What are the differences between Azure and AWS in terms of storage?
When you compare the two cloud giants, Azure Blob Storage and Amazon S3 are the primary cloud computing services for object storage. AWS S3 is the industry standard with a long history of reliability. Azure offers similar durability and tiered storage but integrates more naturally with Microsoft services for data processing. For database storage, AWS offers RDS and Aurora, while Azure provides Azure SQL and Azure CosmosDB. Both AWS and Azure deliver high-performance cloud solutions, but the choice often depends on whether you prefer an AWS open-ecosystem approach or a Microsoft-integrated approach.
How do AWS and Azure provide hybrid cloud capabilities?
AWS and Azure provide hybrid cloud through different hardware and software combinations. AWS uses AWS Outposts, which is a physical rack of AWS-designed hardware that you install in your data center. Azure offers a broader range of services, including Azure Stack, Azure ARC, and Azure IoT Edge. Azure provides a more software-defined approach to hybrid cloud capabilities, allowing for the management of non-Azure servers through the Azure portal. This makes Azure a powerful choice for managing complex, multi-cloud hybrid cloud solutions.
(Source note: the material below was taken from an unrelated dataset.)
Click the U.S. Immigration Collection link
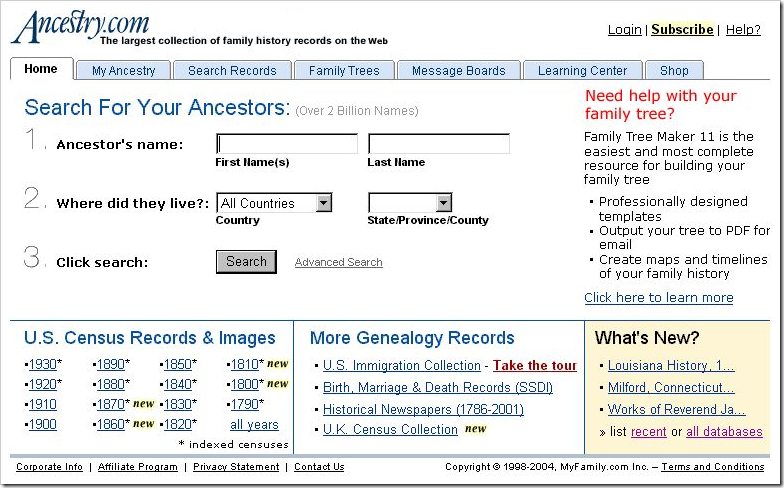Viewport: 784px width, 488px height. coord(402,365)
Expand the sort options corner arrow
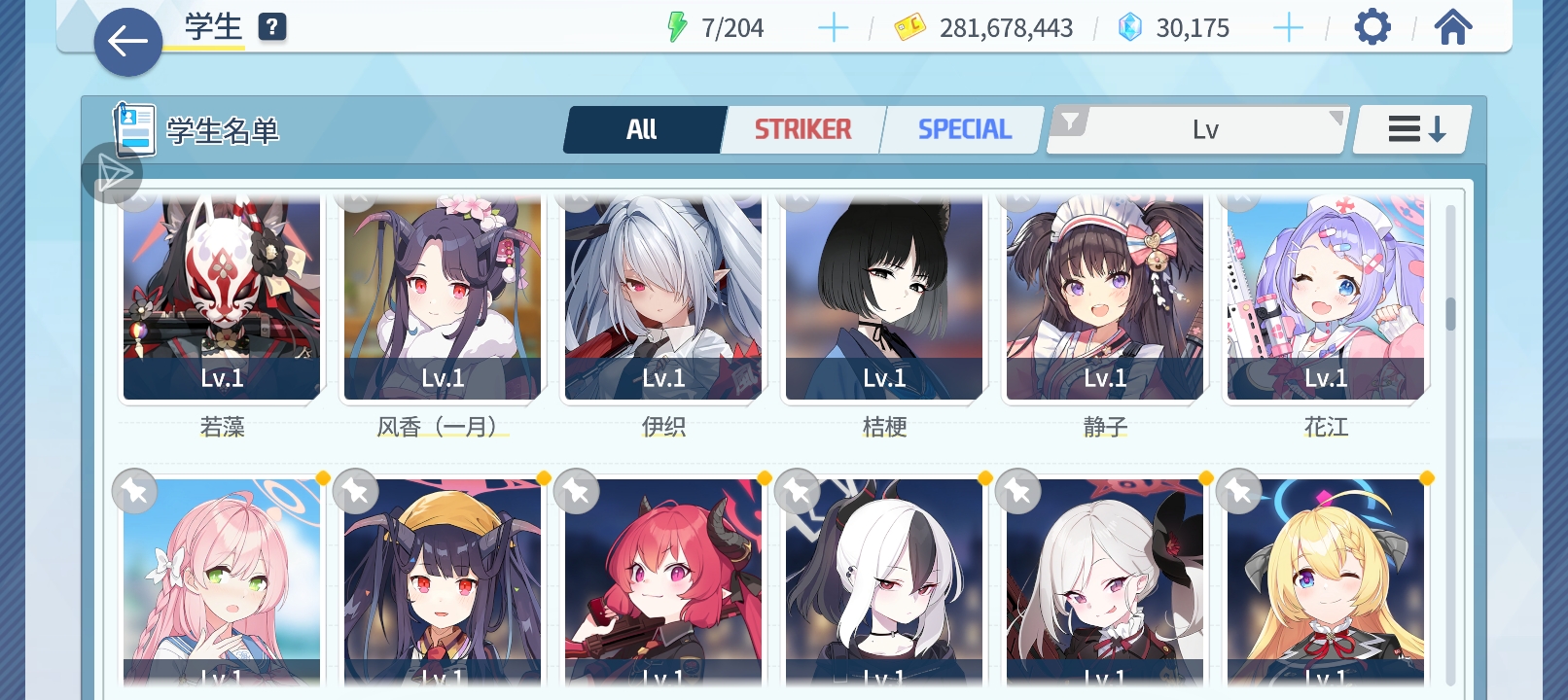Image resolution: width=1568 pixels, height=700 pixels. [x=1336, y=118]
Learn the differences between Azure and AWS serverless pricing?
To learn the differences between Azure and AWS serverless pricing, you must look at the cost per million requests and the resource consumption. AWS Lambda and Azure Functions are both priced per execution and per “GB-second.” Azure offers a Consumption plan that is very like AWS, but they also offer a Premium plan that eliminates cold starts, a common security risk and latency issue in FaaS. Cost management is generally easier on Azure if you have enterprise agreements with Microsoft, while AWS is more transparent for on-demand public cloud usage.